#### HOW TO COMPLETE THIS TASK:
Go to the line containing "has height=819, width=1456." in the records below and print it and every following line exactly, on through the line containing "Create a new project with New", then stop.

#### RECORDS TO USE:

•••••

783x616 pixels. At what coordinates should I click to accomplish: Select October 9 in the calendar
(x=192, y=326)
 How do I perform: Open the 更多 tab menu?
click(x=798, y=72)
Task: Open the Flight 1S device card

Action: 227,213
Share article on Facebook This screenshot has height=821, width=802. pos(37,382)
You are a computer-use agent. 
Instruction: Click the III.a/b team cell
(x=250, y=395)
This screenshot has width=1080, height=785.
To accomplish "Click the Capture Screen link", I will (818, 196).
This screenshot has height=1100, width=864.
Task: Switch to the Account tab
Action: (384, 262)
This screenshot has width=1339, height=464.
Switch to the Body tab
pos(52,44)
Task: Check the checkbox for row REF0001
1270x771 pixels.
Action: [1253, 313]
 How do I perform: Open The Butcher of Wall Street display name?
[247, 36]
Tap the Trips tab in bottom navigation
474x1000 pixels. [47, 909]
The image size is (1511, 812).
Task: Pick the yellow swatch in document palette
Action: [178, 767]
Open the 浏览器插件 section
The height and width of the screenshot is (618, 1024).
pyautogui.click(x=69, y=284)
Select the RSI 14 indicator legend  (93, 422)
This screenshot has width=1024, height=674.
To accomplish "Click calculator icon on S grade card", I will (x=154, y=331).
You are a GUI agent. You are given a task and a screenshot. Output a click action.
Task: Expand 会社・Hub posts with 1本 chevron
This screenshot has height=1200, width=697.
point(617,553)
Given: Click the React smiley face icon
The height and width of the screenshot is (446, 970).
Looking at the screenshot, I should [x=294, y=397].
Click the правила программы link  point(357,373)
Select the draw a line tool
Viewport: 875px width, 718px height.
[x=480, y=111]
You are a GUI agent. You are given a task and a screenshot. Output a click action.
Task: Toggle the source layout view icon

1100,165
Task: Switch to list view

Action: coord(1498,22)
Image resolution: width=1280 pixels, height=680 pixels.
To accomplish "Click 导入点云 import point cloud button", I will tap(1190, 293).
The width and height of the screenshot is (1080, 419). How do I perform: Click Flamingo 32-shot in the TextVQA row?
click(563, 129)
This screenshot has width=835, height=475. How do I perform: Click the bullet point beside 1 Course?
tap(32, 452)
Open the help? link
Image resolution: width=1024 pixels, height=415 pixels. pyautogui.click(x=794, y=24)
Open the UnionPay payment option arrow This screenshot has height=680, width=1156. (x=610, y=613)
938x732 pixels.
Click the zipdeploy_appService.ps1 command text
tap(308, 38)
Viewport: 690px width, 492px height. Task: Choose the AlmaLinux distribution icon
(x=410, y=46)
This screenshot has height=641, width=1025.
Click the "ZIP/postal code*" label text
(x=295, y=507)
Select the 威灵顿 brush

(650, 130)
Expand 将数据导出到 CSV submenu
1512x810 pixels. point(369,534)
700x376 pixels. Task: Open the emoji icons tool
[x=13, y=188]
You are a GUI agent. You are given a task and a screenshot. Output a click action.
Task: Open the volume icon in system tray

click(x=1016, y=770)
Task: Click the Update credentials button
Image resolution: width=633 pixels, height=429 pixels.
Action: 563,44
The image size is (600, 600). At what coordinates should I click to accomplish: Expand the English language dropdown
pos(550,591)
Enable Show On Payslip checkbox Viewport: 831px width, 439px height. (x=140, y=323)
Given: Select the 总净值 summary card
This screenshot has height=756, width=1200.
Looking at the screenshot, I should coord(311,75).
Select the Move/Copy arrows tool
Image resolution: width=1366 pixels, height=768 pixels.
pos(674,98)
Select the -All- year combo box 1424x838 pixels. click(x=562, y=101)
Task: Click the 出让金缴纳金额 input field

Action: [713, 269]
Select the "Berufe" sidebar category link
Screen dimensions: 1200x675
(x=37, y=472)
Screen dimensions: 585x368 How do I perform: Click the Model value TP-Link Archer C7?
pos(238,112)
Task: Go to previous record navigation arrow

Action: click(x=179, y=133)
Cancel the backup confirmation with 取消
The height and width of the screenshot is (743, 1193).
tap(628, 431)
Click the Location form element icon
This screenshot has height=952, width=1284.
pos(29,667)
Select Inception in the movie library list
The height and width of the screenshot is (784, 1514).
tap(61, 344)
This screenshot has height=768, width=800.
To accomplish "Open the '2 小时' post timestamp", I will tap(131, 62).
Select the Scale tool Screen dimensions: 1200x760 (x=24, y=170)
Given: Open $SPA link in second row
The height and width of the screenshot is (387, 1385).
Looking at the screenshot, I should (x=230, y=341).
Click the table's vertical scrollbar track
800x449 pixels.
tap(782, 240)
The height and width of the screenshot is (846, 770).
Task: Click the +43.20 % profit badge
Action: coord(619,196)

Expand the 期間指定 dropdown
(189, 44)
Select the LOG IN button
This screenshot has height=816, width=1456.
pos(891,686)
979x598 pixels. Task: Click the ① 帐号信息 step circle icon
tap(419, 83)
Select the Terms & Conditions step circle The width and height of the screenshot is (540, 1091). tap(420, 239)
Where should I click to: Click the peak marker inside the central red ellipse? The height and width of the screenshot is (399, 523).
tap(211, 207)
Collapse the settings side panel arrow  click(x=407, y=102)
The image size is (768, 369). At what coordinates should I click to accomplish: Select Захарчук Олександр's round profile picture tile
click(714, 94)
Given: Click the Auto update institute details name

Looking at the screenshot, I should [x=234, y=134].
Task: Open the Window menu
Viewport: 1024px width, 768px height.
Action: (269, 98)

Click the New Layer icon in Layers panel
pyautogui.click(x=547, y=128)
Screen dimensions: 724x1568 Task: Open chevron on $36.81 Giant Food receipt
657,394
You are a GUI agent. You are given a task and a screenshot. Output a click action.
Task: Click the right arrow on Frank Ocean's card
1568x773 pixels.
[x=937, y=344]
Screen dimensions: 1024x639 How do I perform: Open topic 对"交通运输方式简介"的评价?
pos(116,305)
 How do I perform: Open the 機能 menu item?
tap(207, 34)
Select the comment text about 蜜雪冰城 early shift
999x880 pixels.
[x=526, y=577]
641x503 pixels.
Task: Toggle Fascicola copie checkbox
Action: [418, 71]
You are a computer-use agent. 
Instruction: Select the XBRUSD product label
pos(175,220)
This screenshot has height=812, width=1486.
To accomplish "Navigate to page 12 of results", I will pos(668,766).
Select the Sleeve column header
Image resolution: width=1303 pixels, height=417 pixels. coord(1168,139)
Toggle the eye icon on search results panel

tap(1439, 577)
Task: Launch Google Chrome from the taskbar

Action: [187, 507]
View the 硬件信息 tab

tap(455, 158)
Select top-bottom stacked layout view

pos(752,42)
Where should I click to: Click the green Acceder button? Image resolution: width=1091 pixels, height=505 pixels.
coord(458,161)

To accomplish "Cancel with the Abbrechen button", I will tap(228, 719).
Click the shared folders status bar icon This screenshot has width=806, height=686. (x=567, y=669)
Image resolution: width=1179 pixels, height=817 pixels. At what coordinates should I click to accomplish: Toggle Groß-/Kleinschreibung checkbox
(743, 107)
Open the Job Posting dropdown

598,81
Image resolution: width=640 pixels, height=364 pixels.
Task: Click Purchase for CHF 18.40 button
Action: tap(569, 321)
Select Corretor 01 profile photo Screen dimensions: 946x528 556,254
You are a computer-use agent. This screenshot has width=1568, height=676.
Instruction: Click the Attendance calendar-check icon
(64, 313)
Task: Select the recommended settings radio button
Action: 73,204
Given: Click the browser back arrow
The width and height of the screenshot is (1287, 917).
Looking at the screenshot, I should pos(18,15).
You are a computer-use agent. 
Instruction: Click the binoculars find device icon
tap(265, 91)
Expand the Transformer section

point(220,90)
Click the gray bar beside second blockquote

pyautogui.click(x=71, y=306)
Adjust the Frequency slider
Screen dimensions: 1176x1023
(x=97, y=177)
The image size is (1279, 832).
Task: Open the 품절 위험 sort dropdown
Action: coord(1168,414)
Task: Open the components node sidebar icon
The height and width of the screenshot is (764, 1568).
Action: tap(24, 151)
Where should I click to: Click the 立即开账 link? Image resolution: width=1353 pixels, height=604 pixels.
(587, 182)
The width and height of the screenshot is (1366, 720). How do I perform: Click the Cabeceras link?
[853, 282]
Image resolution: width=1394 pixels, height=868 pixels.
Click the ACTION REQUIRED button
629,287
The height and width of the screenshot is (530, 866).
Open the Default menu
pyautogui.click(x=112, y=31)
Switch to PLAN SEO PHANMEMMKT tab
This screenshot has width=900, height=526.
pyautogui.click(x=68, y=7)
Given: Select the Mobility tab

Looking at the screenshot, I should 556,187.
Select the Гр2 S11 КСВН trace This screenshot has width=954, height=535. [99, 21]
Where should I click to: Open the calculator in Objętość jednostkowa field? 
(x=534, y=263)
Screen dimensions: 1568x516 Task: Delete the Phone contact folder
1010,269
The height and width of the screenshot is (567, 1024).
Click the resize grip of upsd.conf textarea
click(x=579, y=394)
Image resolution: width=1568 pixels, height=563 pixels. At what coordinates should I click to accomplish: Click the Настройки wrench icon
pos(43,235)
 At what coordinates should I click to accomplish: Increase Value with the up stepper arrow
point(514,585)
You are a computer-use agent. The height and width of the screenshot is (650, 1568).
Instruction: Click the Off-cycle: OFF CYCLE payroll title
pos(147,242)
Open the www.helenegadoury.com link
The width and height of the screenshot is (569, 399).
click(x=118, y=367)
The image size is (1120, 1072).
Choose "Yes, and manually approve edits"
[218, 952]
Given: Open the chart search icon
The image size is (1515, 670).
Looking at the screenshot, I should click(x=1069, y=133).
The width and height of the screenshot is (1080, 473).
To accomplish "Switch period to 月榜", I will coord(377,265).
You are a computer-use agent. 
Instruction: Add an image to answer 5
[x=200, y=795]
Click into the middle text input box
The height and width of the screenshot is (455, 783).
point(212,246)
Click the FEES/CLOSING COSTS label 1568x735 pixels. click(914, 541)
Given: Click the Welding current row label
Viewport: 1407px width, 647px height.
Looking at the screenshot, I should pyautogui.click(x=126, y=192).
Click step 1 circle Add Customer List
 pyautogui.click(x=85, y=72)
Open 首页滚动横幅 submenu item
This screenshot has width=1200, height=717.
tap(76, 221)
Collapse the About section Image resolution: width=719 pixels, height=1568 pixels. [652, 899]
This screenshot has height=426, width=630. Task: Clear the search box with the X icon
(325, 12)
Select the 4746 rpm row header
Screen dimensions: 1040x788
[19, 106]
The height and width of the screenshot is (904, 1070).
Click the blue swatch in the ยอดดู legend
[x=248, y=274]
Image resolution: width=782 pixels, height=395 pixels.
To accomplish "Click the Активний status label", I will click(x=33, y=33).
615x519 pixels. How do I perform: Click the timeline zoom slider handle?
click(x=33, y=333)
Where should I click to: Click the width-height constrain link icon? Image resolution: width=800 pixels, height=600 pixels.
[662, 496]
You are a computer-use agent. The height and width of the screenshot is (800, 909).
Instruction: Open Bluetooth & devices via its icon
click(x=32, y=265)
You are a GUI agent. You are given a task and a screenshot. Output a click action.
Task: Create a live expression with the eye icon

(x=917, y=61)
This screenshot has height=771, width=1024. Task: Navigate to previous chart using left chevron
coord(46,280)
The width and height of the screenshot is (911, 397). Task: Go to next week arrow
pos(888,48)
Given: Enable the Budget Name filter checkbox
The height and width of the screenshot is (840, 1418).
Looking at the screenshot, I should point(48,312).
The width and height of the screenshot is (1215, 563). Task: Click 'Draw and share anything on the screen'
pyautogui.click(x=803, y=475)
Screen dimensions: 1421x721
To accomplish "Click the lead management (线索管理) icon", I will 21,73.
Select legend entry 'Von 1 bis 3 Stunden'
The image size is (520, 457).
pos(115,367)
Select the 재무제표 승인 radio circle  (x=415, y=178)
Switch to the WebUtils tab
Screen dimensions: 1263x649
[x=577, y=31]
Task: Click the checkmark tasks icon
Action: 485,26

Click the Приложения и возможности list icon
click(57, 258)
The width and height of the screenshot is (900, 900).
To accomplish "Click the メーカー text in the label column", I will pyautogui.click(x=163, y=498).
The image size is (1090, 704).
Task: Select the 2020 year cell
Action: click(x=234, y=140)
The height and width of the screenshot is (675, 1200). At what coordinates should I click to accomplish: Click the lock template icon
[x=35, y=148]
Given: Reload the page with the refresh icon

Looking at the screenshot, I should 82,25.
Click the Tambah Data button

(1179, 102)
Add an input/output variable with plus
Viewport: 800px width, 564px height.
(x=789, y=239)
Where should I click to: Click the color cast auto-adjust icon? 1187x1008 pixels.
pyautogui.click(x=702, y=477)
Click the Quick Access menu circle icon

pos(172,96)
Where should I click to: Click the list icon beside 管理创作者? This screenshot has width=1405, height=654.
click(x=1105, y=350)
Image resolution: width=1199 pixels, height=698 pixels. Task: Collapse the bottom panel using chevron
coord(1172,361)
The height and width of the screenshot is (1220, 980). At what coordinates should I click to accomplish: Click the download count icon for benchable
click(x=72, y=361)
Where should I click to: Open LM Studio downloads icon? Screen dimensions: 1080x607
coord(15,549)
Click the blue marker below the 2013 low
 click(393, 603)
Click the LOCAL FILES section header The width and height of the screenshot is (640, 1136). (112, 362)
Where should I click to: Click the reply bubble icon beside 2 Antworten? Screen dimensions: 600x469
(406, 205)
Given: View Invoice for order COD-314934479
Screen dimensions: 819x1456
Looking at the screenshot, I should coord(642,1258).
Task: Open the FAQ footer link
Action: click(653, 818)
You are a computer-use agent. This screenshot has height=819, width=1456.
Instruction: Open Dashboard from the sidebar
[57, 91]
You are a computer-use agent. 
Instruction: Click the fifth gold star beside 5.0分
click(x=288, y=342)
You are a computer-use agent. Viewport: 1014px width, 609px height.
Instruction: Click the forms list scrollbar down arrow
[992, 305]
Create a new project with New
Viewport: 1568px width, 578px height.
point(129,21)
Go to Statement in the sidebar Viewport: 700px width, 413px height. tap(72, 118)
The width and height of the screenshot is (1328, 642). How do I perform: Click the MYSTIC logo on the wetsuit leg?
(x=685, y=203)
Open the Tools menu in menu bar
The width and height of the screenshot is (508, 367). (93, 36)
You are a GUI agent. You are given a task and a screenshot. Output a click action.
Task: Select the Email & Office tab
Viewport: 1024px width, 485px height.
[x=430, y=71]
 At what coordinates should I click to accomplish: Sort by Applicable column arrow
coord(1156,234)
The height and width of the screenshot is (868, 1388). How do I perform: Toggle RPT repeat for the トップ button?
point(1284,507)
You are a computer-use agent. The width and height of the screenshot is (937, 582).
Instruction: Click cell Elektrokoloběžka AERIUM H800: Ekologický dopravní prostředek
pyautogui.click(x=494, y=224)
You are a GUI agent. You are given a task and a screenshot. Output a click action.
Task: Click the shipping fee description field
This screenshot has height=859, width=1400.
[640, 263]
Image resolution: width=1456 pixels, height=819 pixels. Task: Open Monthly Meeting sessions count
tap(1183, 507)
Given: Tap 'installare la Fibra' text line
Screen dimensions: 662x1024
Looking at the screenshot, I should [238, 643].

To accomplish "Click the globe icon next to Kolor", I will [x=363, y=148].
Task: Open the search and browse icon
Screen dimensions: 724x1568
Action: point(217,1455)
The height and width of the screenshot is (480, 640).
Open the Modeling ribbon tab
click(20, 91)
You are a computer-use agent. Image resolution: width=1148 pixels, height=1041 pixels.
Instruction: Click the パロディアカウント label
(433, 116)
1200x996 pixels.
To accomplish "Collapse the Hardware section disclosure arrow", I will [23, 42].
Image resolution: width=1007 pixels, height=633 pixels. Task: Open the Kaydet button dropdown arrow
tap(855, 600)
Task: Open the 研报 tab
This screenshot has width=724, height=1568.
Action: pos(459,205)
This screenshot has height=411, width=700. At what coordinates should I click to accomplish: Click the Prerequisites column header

•••••

#### SOLUTION:
You are a computer-use agent. This screenshot has height=819, width=1456.
Instruction: Open Dashboard from the sidebar
[57, 91]
You are a computer-use agent. 
Instruction: Click the fifth gold star beside 5.0分
click(x=288, y=342)
You are a computer-use agent. Viewport: 1014px width, 609px height.
Instruction: Click the forms list scrollbar down arrow
[992, 305]
Create a new project with New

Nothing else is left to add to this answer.